Paul garde son frère et sa sœur dans une grande maison, alors que leur mère est infirmière de nuit. Les enfants, angoissés par le moindre bruit qui émane de la demeure familiale sont aux aguets lorsqu’ils décèlent des bruits de pas dans le grenier. Malgré leur peur, ils décident d’aller y voir de plus près. Caché dans l’ombre, un homme blessé et assommé par des médicaments réclame leur aide. Paul n’a pas le temps de la réflexion que trois individus antipathiques ont investi la maison à la recherche d’un dangereux malade.
Mais Cécile et Pascal, les tout-petits, ne l’entendent pas de cette oreille.

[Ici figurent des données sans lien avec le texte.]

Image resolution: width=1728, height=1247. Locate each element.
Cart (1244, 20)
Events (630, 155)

Ils ont pris fait et cause pour Ronaldo et son histoire extravagante. Les trois enfants réussissent à faire sortir ces hommes patibulaires. Le temps d’aller reprendre des forces et du sucre dans la cuisine. Le temps aussi de voir revenir ces hommes persévérants avec de bien mauvaises intentions. C’est alors l’heure de la révolte rusée qui sonne.

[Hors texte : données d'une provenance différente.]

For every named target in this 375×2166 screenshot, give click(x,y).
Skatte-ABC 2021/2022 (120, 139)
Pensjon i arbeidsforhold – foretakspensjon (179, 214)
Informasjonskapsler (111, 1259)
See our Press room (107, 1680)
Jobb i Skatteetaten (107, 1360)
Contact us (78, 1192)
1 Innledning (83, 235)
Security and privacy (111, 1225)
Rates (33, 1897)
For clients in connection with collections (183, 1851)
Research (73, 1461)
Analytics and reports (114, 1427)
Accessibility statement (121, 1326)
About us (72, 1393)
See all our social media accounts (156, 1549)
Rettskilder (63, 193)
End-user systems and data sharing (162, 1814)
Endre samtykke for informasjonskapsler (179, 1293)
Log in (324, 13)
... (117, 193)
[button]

Une incroyable histoire est de celles qui marquent l’imagination d’un enfant. William Irish est le plus grand auteur de nouvelles à suspense du XXe siècle. Ses nouvelles ont été portées à l’écran par les plus grands cinéastes du genre. La Sirène du Mississipi et La Mariée était en noir ont inspiré François Truffaut. Quant à Fenêtre sur cour, c’est bien entendu Hitchcock qui en tira un petit bijou cinématographique. Avec ce roman pour enfant, Irish étale sa classe. Le suspense est à son comble, la terreur qu’il éveille chez l’enfant aussi. La course-poursuite dans les rues et dans le tram est un modèle du genre. Quand surgit un bras pour attraper Buddy, on frissonne et c’est tout révolté que l’on s’insurge contre ces adultes qui ne veulent pas croire cet enfant – on se rappelle alors cette fable où une petite fille criait au loup à l’orée d’un village dont les habitants, lassés de se porter à son secours pour rien, cette fois ne réagissent pas quand les loups sont effectivement présents.

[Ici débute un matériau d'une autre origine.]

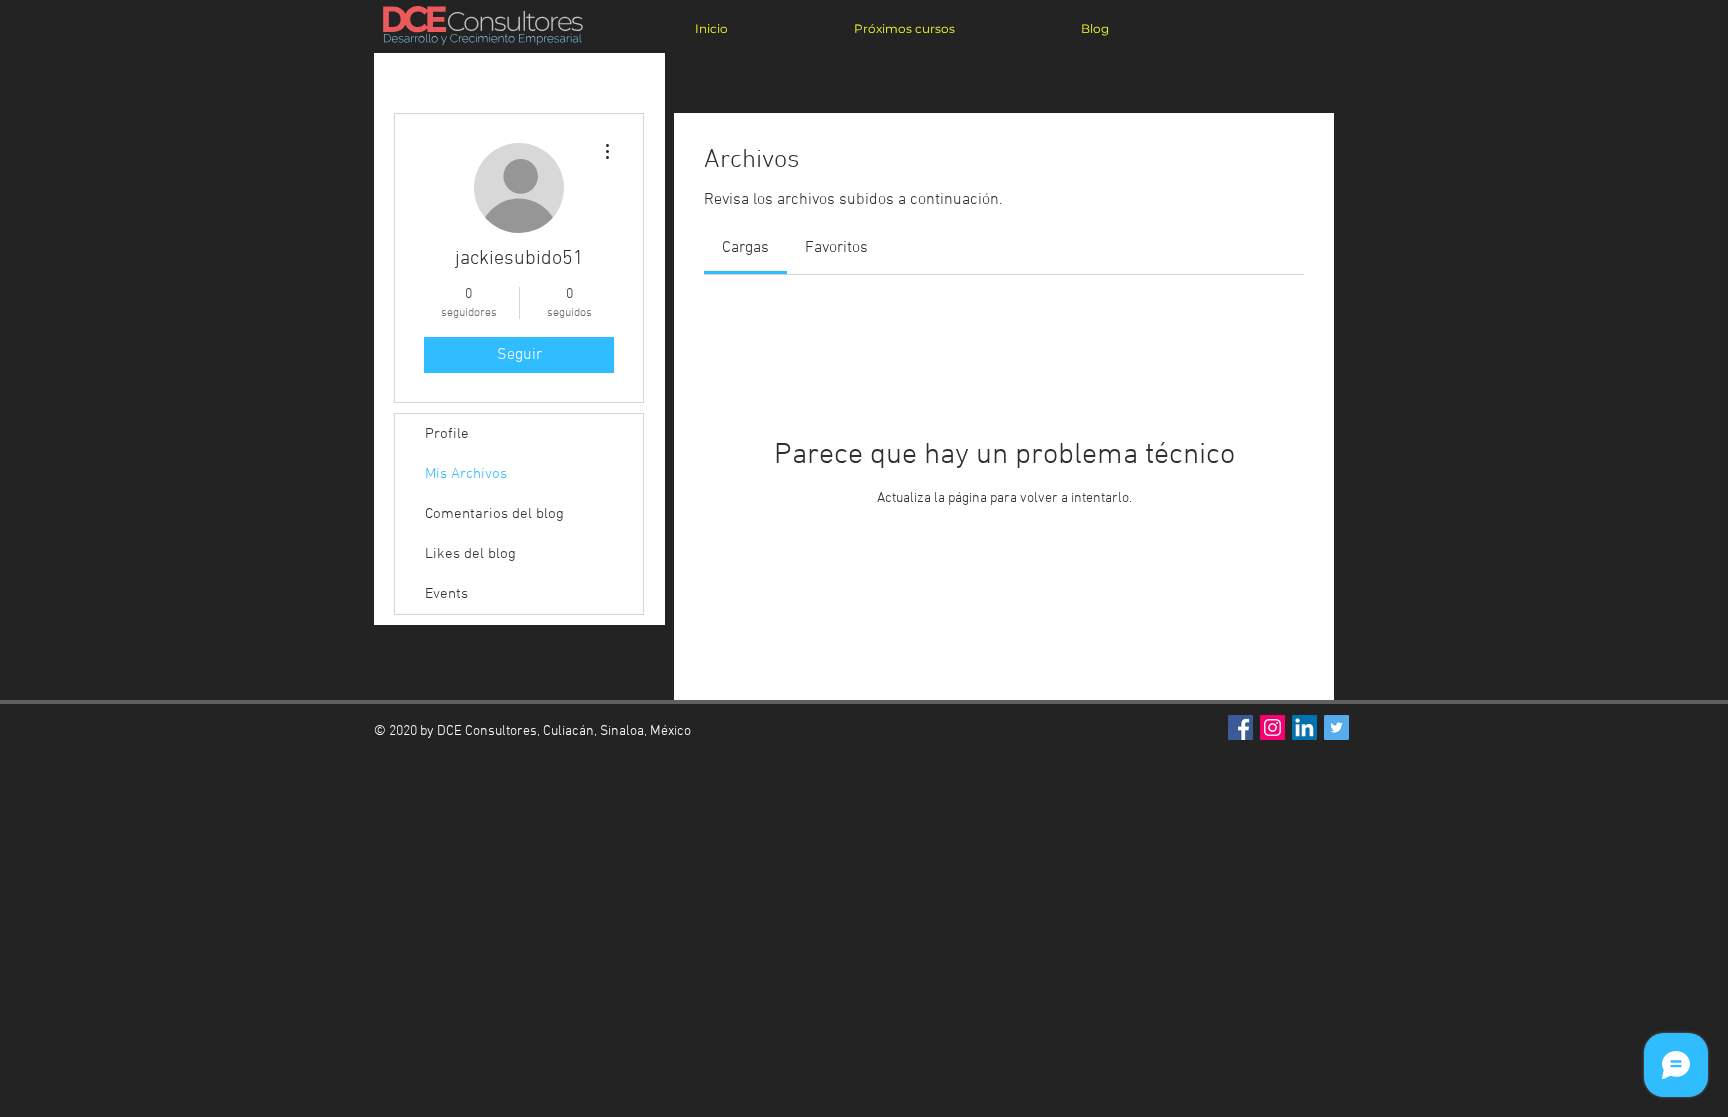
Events (446, 594)
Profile (447, 434)
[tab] (745, 248)
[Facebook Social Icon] (1240, 727)
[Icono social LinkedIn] (1304, 727)
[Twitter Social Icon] (1336, 727)
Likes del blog (470, 554)
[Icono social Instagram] (1272, 727)
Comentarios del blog (494, 514)
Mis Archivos (466, 474)
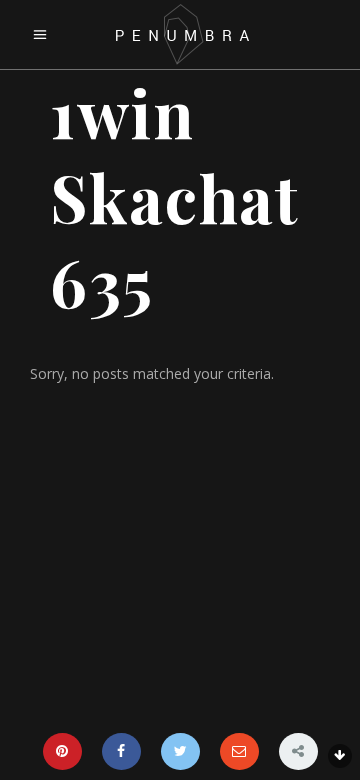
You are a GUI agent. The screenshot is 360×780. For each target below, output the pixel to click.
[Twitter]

Dans un autre registre, Serge Quadruppani réalise un roman au mystère efficace. Paul, un enfant très intelligent et en avance sur son âge, doit faire le dur apprentissage de l’empathie et des prises de décision rapides. Ses frère et sœur sont bien plus prompts que lui à prendre fait et cause pour celui qu’ils ont mis dans la catégorie des victimes. La fin du roman est un peu tirée par les cheveux mais, étonnamment, elle est à l’identique du roman d’Irish. Car, c’est bien connu, la cavalerie arrive toujours au bon moment et au bon roman (et ces derniers peuvent se lire à partir de 10 ans).

julien vedrenne

William Irish, Une incroyable histoire (trad. de l’anglais par Maurice-Bernard Endrèbe), Syros coll. « Souris noire », janvier 2007, 128 p. – 4,90 €.
Serge Quadruppani, Il y a quelqu’un dans la maison, Syros coll. « Souris noire », juillet 2006, 128 p. – 5,90 €.